Kalecik, Evren, Güdül, Çamlıdere, Haymana ve Bala, Ankara’nın 25 ilçesinden sondan altıncı sıradakiler. Kalkınma Ajansları Genel Müdürlüğü tarafından hazırlanan ‘2022 İlçelerin Sosyo-Ekonomik Gelişmişlik Sıralaması’ raporunda yine sondan altıncılar. SEGE denen bu raporun 2004 yılındaki sıralamasında da aynı yerlerini koruyorlardı.

Bu sefer Türkiye İstatistik Kurumu’ndan (TÜİK) iller ve ilçeler arası sosyo-ekonomik gelişmişlik sıralaması geldi. Türkiye çapında iller arasında Ankara birinci sırayı alırken ülke çapında ilçeler arasında Çankaya birinci olmuş. Etimesgut ve Yenimahalle, başkent ilçeleri arasında ikinci ve üçüncü sırayı almış.

Bizim altılı yanına, Kızılcahamam’ı da katabiliriz son rapora göre. Bu yedilinin bazıları, 2004 sıralamasının en gerilerindeyken onun da gerisine düşmüşler.

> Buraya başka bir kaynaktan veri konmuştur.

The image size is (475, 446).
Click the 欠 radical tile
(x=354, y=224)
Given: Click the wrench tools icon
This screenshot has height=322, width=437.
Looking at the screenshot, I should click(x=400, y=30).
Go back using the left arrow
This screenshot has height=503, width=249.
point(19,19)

KENDİ YAĞINDA KAVRULAMIYORLAR

2011 yılında Milliyet Ankara Gazetesi’nde yaptığımız röportajda gündeme getirmiş, sonrasında 25 ilçeyi dolaşarak bir anlamda ilçelerin röntgenini çektiğimiz yazı dizisinde, her ilçenin güncel tıkanma noktalarını tespit etmiştik.

Ne Ankara Büyükşehir Belediyesi ne Başkanı Melih Gökçek’te herhangi bir etki yaratmadı tespitlerimiz. İlçelerle Büyükşehir Belediyesi arasındaki ilişki, neredeyse sıfır düzeyindeydi, kendi yağında kavrulmaya terk edilmişlerdi.

Ama kavrulamıyorlardı işte, onları kilitleyen sorun ve sorunlar vardı, aşmaya güçleri yetmiyordu. Kimi altyapı olarak, kimi mali olarak, kiminin malı var pazarlama yeteneği eksik, kimi bir doygunluğa ulaşmış ama aşacak ufku yok. Bir büyük abiye, onunla beraber yol gösterecek uzmanların rehberliğine ihtiyaçları vardı.

“KAİNAT GÜZEL BİR ŞEYDİR!”

Evren’e Evrenliler bile gitmiyor. 12 Eylül 1980 Askeri Darbesi’nden sonra 1982’de Çıkınağıl olan adını darbenin lideri Kenan Evren’ninkiyle değiştiren Evrenliler, hiçbir faydasını göremedi aldığı ismin. “Tamam Kenan Evren’in soyadı ama biz Evren’i, ‘kainat’ kabul ettik. Kainat güzel bir şeydir!” diye izah edince herkesi güldürmüştü kahve sohbetimizde amca bey. Kişisel görüşümüz; Evren ve Şereflikoçhisar’ın, Aksaray’a bağlanmasıdır. Kültürel olarak da coğrafi olarak da doğal havzası Aksaray’dır bu iki ilçenin.

Bu 6 ilçe ve onların gelişmişlik seviyesine yakın ilçelerimiz için tek vuruşluk bir saptama yapabiliriz; bu ilçeler, sosyalleşme olanakları en zayıf ilçelerdir.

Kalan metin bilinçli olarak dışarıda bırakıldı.